Inhibition of repairable DNA-damage in Escherichia coli K-12 cells recovered from various organs of nitrosamine-treated mice by vitamin A, phenethylisothiocyanate, oleic acid and triolein.

The influence of various dietary constituents--phenethylisothiocyanate (PEITC), oleic acid (OA), triolein (TO), and vitamin A (ROL)--on the genotoxic activity of nitrosamines (NDMA, NDELA, NPYR) was investigated.
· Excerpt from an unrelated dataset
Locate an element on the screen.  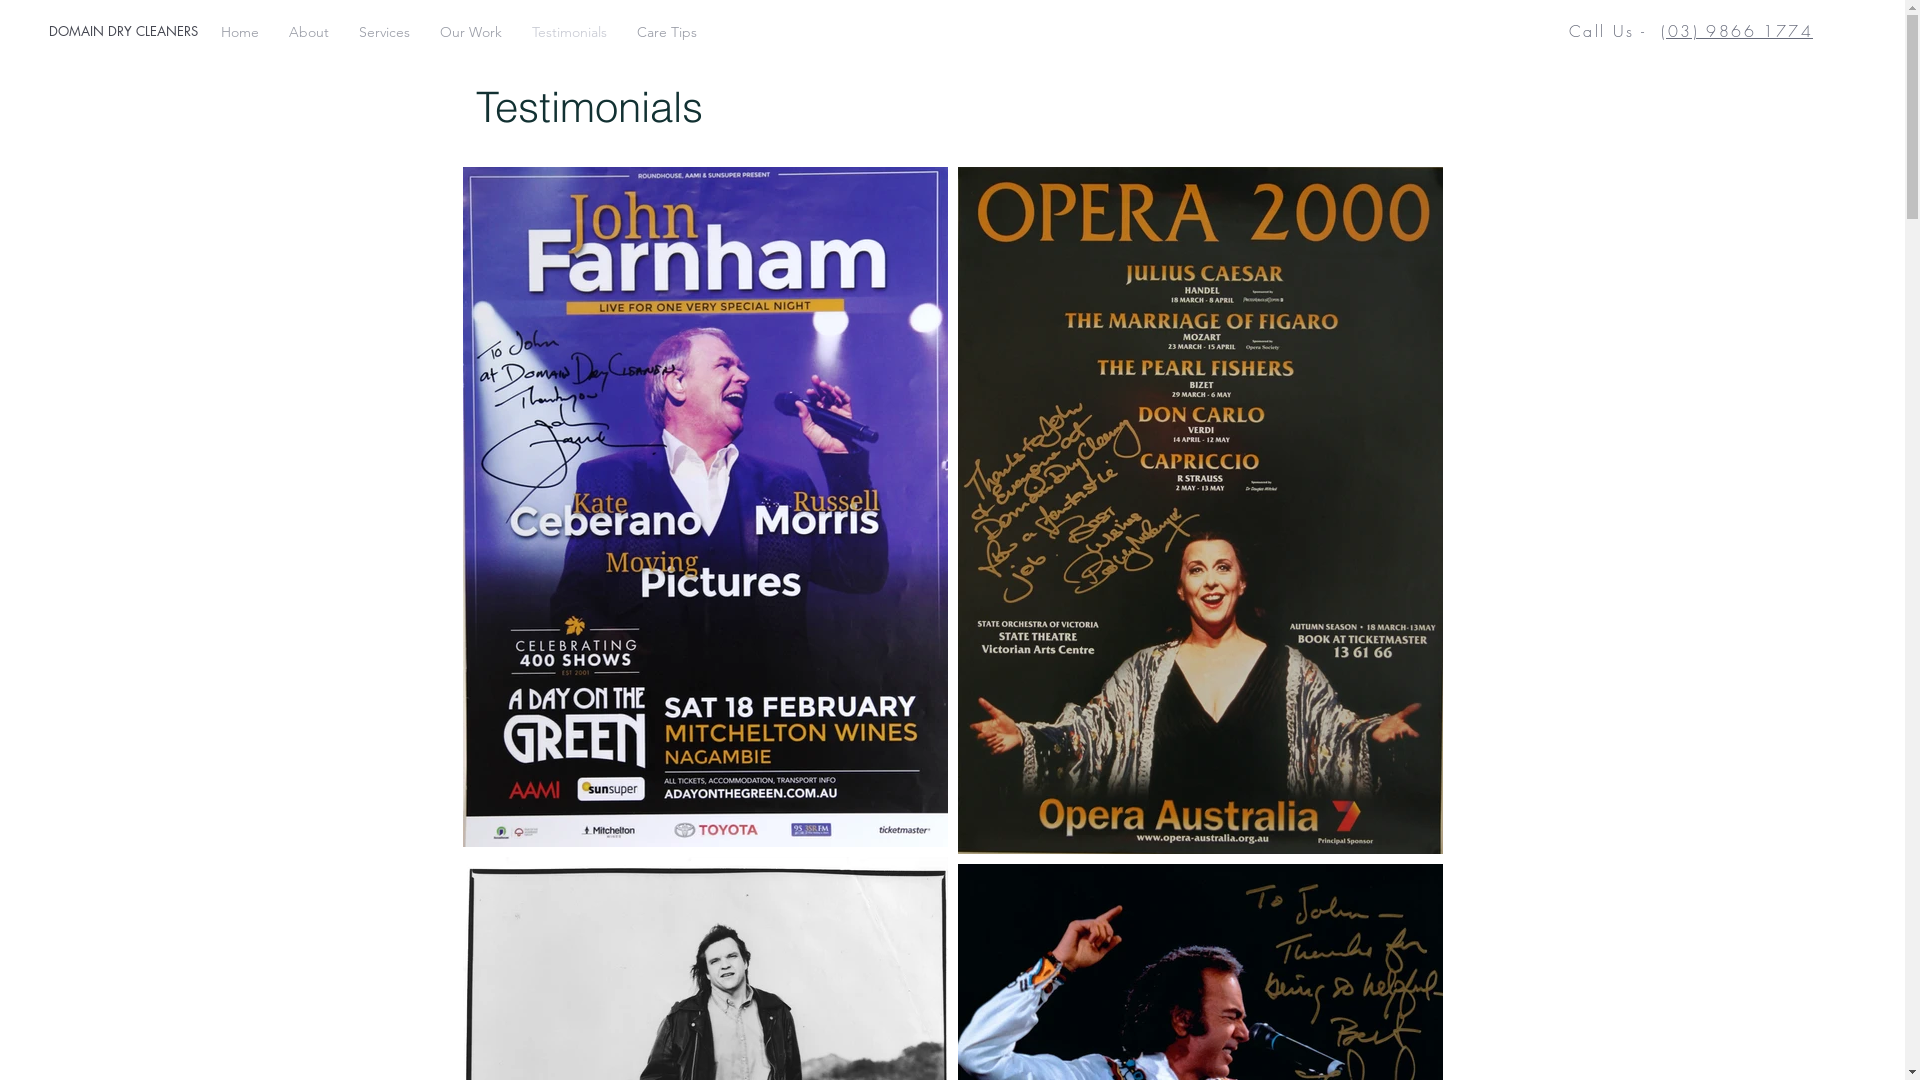
About is located at coordinates (309, 32).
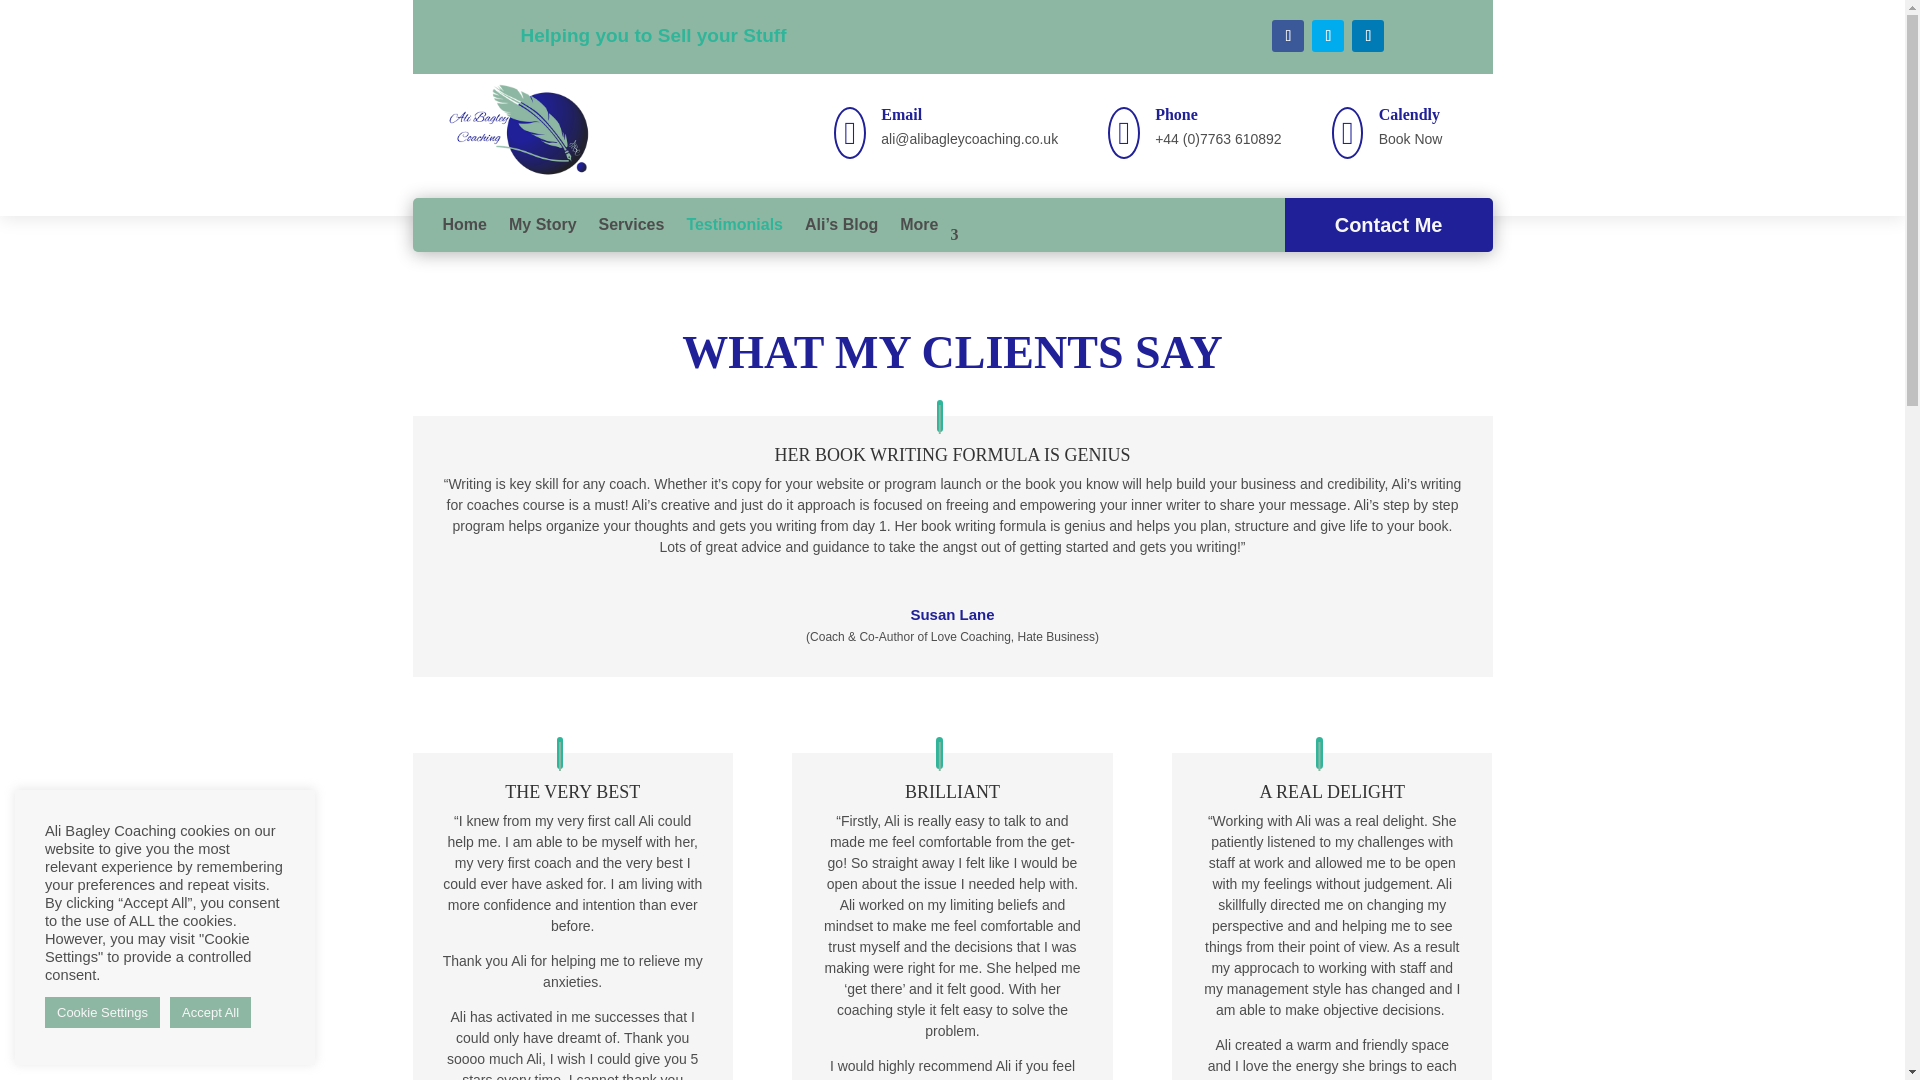 The width and height of the screenshot is (1920, 1080). I want to click on Services, so click(632, 224).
For this purpose differential DNA repair assays with Escherichia coli K-12 strains were performed in vitro and in vivo with mice. Under in vitro conditions (liquid holding), all compounds reduced nitrosamine induced DNA-damage in the indicator bacteria in the dose range 1-10 micrograms/ml, the ranking order of efficiency being PEITC greater than OA greater than ROL greater than or equal to TO. In animal-mediated assays, acute oral treatment with PEITC (17-150 mg/kg), 2 h before nitrosamine administration, resulted in a marked decrease of nitrosamine genotoxicity in liver, kidneys, lungs and in the blood. Also in other organs (spleen, testes) an increase in differential survival (which serves as a measure for repairable DNA damage) occurred. With ROL only a comparatively moderate antigenotoxic effect was obtained at a high dose level (250 mg/kg) under identical experimental conditions. OA (2000 mg/kg) and TO (16,000 mg/kg) were completely inactive. Upon repeated treatment (consecutive oral administration of the putative antigenotoxins over 4 days, a final treatment 24 h before nitrosamine administration) PEITC (150 mg/kg/day), ROL (80 mg/kg/day) and OA (2000 mg/kg/day) had no influence on the genotoxic effects of the nitrosamines. Repeated treatment with TO (4000-16,000 mg/kg/day) resulted in a moderate dose-dependent reduction of NDMA-induced DNA-damage in the indicator bacteria, whereas in combination with NPYR only a marginal effect was observed. Biochemical experiments indicated that the antigenotoxic effects of PEITC seen under in vivo conditions were due to inhibition of alpha-hydroxylation of the nitrosamines, whereas ROL and TO appeared not to interfere strongly with this metabolic activation step. Our results indicate that in vitro assays do only partly reflect the antigenotoxic properties of the different food constituents in vivo and that animal-mediated DNA repair assays with E. coli strains are an appropriate approach to study the effects of modifiers of nitrosamine genotoxicity in the living animal.